Merkel chiamò Napolitano per chiedere le dimissioni di Berlusconi. Berlino e il Colle smentiscono

di Michele Laganà Commenta

Angela Merkel cancelliere della Germania, nell’ottobre di quest’anno, avrebbe telefonato a Giorgio Napolitano chiedendo le dimissioni di Silvio Berlusconi nel caso cui non avesse mostrato delle riforme interessanti per salvare l’Italia dal fallimento e dalla crisi economica. E’ quanto si legge sull’home page del Wall Street Journal, il quale dichiara di aver raggiunto queste conclusioni dopo aver ascoltato circa 12 testimoni politici e dopo essere entrato in possesso di alcuni documenti tedeschi.

Angela Merkel, secondo il WSJ avrebbe detto a Napolitano “gli sforzi contro il deficit sono apprezzabili” ma che erano necessarie misure più aggressive per rilanciare il paese, misure, che secondo la Merkel, Berlusconi non era in grado di mettere in piedi. La Merkel ringrazio in anticipo Napolitano per quello che avrebbe fatto “nell’ambito dei suoi poteri”. Tra i vari stati membri all’UE c’è sempre stata la regola che in nessun modo, i paesi membri, dovessero mettere bocca nelle vicende politiche di altri paesi, con pressioni come quella che il WSJ vede in questa chiamata della Merkel.

Non si sono fatte attendere le smentite. Il Colle ha subito dichiarato in un comunicato che in quella telefonata non venne posta “alcuna questione di politica interna italiana, né tanto meno avanzò alcuna richiesta di cambiare il premier”. “La conversazione (niente affatto segreta) – viene sottolineato ancora dalla note – ebbe per oggetto soltanto le misure prese e da prendere per la riduzione del deficit, in difesa dell’Euro e in materia di riforme strutturali”.

Forti le reazioni, come logico, dal PDL. Il più duro è stato il presidente dei senatori del Pdl Maurizio Gasparri, il quale ha dichiarato:

“Credo che sia un’invenzione. Del resto Napolitano avrebbe attaccato il telefono in faccia a un capo del governo che gli avesse chiesto una cosa del genere. La crisi italiana si è svolta sotto gli occhi di tutti, non posso credere che sia vero.
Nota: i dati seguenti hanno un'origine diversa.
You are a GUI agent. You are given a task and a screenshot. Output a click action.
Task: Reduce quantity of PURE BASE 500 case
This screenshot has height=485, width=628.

La Germania nel passato ha già interferito pesantemente con le altre nazioni e ha imparato sulla propria pelle che cosa significa; ma la Merkel non è Hitler, e Napolitano non è un re travicello che si fa imporre un governo collaborazionista, come quello di Quisling in Norvegia all’epoca del nazismo”.

 

Oltre alla smentita del Colle, è arrivata anche la smentita da Berlino che tramite un portavoce del governo ha dichiarato: “Non vi è nulla da aggiungere alla accurata descrizione della conversazione fornita dall’ufficio del presidente italiano”.